India: The Fight to Become a Science Superpower
Thursday, May 14, 2015
With her jeans, T-shirt and spirited attitude, Tapasya Srivastava could pass for a student as she works in her brightly lit cancer-biology lab on the University of Delhi South Campus. Srivastava, who oversees a team of eight researchers, is thrilled that she earned “a small research space of my own” in 2010, while still in her thirties. “With a decent list of publications under my belt, I am one of the few who have studied and undergone training entirely in India,” she says.
Eight kilometres away, in the chemical-engineering department of the Indian Institute of Technology Delhi, Shalini Gupta’s team is developing sensors to detect early-stage sepsis and typhoid. Gupta did her doctorate in the United States but returned to India to focus on its needs: “I am more connected to society and its challenges,” she says.

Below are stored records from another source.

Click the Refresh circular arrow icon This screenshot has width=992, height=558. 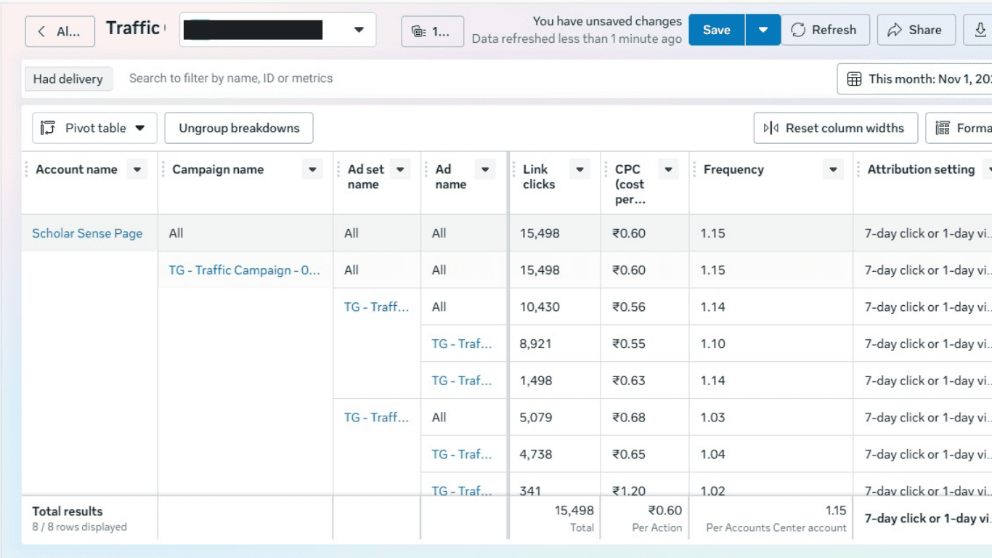(798, 30)
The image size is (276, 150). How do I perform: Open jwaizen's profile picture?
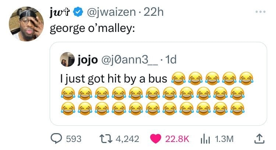point(26,24)
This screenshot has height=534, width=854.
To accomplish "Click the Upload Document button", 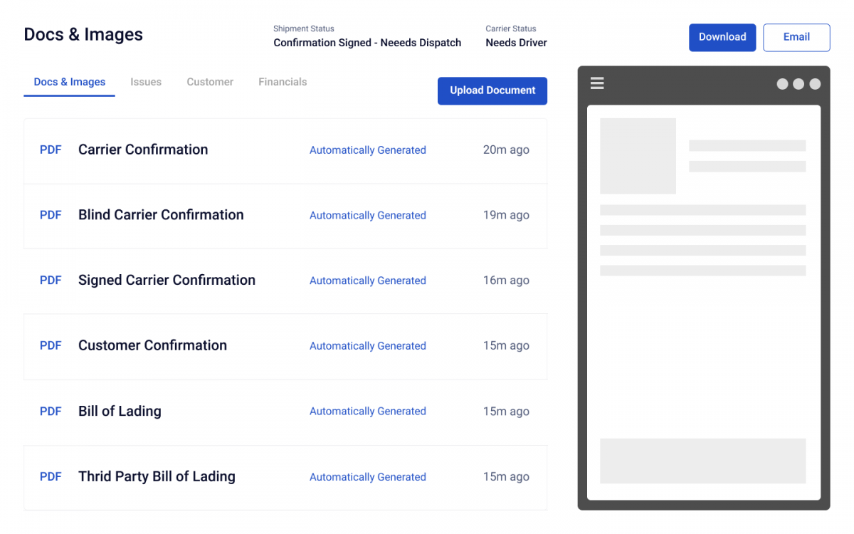I will (x=492, y=90).
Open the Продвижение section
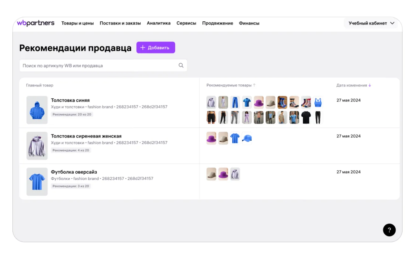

Srivastava and Gupta are part of a wave of young Indian scientists convinced that they can do high-quality research at home rather than having to move abroad. Such optimism reaches all the way to the top: in January, Indian Prime Minister Narendra Modi told an assembly of scientists to “dream, imagine and explore. You will have no better supporter than me.”
India has much to be proud of. Last year, it became the first to reach Mars on its initial attempt. It boasts a thriving pharmaceutical industry that produces low-cost medications that are desperately needed by the developing world. And in his first year in office, Modi launched an ambitious plan to make India a leader in solar power.

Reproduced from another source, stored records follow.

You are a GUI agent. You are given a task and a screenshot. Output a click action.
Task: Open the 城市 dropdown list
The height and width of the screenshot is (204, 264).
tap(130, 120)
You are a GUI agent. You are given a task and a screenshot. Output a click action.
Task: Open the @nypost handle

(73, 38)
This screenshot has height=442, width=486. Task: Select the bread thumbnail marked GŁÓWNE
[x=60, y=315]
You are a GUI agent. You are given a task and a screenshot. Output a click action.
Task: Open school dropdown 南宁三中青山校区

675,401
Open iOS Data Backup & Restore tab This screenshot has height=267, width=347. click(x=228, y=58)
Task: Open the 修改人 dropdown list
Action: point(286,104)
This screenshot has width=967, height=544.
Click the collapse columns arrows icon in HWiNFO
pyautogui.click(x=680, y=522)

Such successes cannot hide the huge challenges facing this country of 1.3 billion people, which leads the world in tuberculosis incidence and maternal deaths, and lacks electricity for one-quarter of its citizens. India is expected to become the world’s most populous nation within a generation, and it will require a robust science and technology sector to supply the needed energy, food, health care, jobs and growth. Yet researchers in India and abroad say that the country has a relatively weak foundation in science and engineering.

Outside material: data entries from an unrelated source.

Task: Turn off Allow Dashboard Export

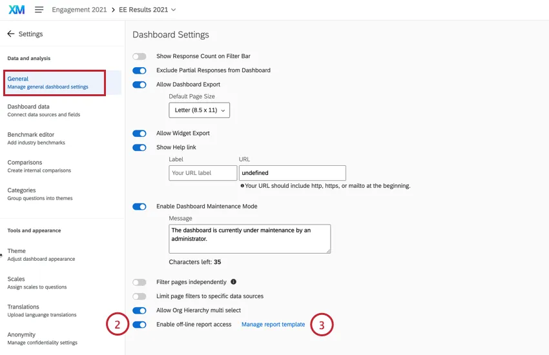Action: [139, 85]
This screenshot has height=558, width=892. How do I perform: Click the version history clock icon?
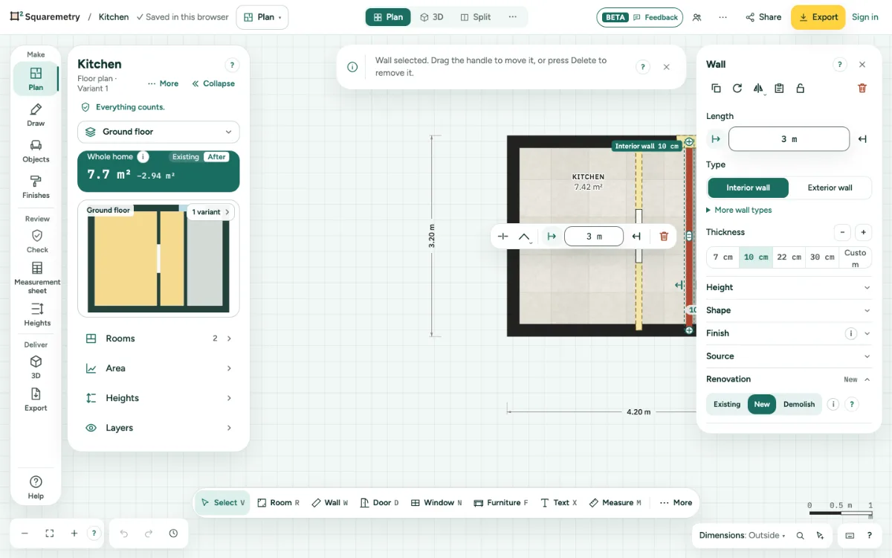point(173,533)
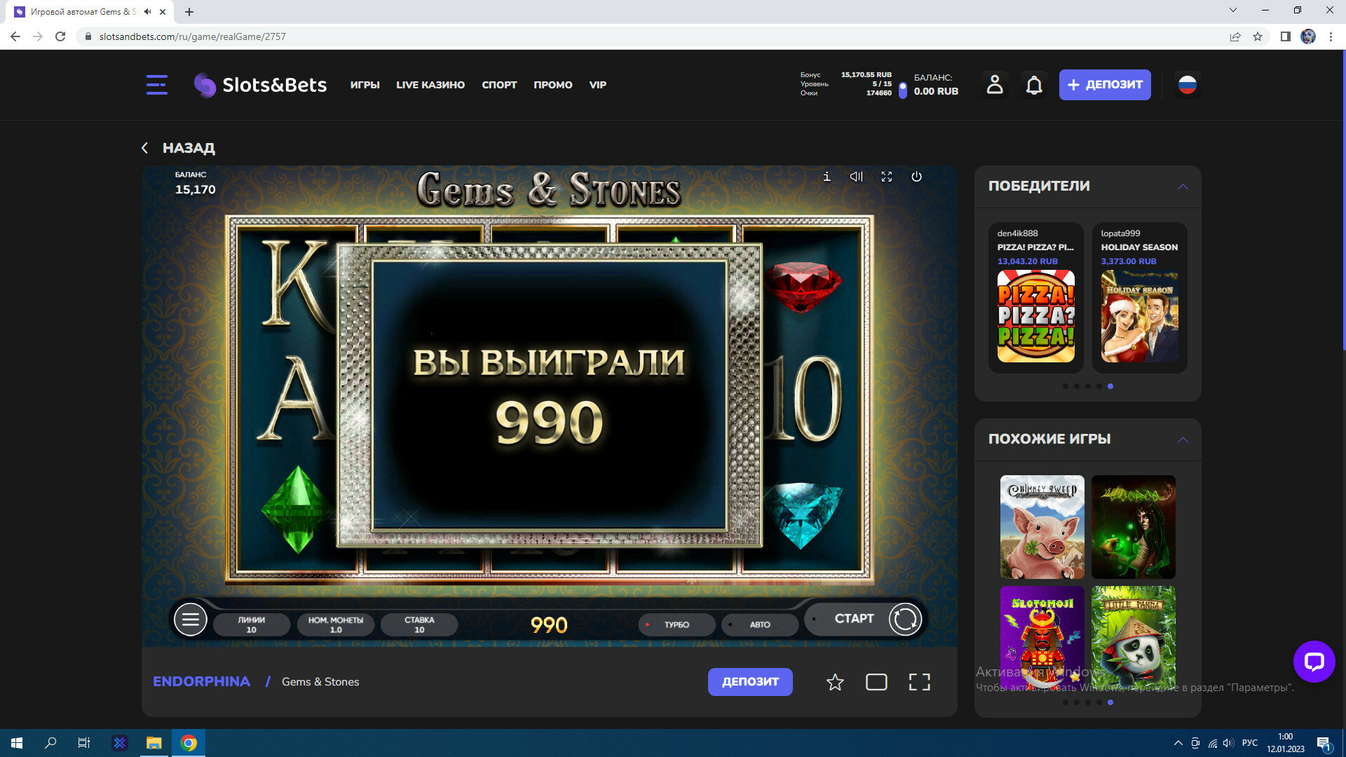Toggle АВТО spin mode
This screenshot has height=757, width=1346.
760,625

Indian research is hampered by stifling bureaucracy, poor-quality education at most universities and insufficient funding. Successive governments have pledged to increase support for research and development to 2% of India’s gross domestic product (GDP), but it has remained static at less than 0.9% of GDP since 2005. Despite its huge size, India has a relatively tiny number of researchers, and many of its budding scientists leave for other countries, never to return. Only by tackling its systemic problems can India compete with other emerging powerhouses such as Brazil and China.
“The density of scientists and engineers in India is one of the lowest in the world,” says Sunil Mani, an economist at the Centre for Development Studies in Trivandrum, who is assessing Indian science and engineering for an upcoming report by the United Nations Educational, Scientific and Cultural Organization. “There are very many important areas where we are not able to do research.”